===== Given data

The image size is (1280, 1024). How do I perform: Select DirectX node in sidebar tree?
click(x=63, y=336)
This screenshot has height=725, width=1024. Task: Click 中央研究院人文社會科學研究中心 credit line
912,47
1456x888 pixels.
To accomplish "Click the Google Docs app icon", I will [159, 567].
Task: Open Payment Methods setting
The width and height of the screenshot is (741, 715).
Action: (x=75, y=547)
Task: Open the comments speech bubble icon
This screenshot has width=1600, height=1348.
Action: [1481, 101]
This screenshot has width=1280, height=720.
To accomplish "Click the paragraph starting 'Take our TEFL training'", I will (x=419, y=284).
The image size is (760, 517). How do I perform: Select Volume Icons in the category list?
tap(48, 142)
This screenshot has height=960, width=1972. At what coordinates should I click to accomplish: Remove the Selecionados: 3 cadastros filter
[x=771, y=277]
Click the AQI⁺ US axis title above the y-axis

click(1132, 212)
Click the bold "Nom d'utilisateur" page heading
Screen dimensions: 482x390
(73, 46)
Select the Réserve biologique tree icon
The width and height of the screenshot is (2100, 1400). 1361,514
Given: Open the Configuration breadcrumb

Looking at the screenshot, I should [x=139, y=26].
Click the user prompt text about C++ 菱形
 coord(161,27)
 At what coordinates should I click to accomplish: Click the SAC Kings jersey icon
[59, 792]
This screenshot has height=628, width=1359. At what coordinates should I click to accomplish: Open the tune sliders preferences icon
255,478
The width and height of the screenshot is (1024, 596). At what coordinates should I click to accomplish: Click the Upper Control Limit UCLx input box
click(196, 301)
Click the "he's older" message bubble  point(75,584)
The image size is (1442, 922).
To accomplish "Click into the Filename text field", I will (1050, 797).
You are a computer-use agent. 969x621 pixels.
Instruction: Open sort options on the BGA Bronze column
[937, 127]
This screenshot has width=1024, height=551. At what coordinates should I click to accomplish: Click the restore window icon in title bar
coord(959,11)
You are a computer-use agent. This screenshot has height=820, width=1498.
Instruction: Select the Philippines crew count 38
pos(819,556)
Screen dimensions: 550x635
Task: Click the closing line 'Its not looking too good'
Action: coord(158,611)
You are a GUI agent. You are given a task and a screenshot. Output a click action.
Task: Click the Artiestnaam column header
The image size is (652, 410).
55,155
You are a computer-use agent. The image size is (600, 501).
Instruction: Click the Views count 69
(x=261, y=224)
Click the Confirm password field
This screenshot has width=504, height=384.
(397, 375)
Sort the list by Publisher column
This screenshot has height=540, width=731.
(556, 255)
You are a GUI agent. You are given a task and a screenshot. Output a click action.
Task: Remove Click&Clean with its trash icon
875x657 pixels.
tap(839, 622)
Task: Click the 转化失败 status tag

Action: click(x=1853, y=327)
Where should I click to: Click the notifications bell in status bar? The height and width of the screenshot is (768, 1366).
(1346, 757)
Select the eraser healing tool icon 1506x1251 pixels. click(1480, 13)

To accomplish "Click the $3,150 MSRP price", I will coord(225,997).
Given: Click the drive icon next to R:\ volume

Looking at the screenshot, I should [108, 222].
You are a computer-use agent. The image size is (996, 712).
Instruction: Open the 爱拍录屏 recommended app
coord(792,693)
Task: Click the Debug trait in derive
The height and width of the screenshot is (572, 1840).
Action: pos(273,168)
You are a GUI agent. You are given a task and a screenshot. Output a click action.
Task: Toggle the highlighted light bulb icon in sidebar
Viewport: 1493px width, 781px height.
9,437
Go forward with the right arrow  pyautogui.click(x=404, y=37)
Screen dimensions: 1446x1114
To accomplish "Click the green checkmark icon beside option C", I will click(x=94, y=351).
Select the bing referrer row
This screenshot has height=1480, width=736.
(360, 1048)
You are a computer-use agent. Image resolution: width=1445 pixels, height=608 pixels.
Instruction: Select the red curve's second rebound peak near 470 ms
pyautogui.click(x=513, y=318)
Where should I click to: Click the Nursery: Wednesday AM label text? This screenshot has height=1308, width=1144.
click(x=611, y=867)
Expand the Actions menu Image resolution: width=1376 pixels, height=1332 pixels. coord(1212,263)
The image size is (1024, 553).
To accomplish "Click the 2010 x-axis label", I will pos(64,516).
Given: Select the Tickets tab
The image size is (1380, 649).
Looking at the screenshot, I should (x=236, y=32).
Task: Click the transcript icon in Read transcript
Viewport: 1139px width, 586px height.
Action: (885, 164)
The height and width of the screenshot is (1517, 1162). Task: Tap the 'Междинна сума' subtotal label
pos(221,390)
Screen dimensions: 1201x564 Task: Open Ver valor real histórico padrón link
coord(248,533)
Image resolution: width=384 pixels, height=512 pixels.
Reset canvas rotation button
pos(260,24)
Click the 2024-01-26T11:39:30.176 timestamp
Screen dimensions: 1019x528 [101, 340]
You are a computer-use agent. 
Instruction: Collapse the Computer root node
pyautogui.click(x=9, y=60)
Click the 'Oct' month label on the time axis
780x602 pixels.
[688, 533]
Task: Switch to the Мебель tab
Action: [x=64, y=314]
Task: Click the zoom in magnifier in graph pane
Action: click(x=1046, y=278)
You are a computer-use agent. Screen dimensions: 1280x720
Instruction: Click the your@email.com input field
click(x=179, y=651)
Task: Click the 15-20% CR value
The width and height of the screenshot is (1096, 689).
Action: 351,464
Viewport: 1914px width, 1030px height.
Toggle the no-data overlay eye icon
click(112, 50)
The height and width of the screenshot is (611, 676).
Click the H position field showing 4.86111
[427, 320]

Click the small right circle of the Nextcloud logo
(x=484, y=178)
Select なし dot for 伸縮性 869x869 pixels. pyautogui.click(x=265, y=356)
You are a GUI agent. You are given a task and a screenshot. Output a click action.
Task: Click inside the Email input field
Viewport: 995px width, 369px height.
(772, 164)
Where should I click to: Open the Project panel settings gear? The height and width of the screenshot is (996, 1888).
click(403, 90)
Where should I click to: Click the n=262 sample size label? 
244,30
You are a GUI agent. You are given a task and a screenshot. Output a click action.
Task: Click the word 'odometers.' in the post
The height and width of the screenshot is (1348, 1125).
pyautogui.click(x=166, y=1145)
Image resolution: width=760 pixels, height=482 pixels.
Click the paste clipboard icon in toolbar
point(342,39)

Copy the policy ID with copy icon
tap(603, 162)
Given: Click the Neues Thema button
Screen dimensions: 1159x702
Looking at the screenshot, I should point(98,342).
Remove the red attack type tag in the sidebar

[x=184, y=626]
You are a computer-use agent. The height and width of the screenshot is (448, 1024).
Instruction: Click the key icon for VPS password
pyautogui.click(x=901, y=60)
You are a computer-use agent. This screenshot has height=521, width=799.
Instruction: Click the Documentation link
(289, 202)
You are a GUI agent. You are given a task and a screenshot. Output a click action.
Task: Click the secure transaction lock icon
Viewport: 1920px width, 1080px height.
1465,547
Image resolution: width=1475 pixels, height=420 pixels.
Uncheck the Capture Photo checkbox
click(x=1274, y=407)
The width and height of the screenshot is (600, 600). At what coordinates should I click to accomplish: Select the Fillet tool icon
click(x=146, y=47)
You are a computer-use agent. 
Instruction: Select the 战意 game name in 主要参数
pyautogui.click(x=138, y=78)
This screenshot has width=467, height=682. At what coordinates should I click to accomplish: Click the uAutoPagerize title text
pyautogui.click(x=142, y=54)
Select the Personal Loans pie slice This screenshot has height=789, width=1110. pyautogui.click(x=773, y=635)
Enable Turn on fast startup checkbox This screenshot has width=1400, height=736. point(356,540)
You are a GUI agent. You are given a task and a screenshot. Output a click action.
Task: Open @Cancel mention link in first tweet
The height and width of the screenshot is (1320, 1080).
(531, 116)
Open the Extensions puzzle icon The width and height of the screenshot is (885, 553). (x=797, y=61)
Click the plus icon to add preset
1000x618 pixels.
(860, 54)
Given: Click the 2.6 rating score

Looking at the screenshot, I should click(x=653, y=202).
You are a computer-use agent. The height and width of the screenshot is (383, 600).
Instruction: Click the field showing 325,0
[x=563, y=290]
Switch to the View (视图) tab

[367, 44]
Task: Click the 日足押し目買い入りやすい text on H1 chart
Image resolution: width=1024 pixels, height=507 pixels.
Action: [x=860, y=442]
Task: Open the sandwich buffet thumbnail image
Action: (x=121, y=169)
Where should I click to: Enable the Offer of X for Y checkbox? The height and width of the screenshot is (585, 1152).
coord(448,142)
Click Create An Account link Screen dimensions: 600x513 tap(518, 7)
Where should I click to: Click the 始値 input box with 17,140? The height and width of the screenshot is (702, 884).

==========

◆ Work instruction
Each line of the data that contains "bubble" belongs in the answer.

◆ Written answer
Task: Open the comments speech bubble icon
Click the "he's older" message bubble  point(75,584)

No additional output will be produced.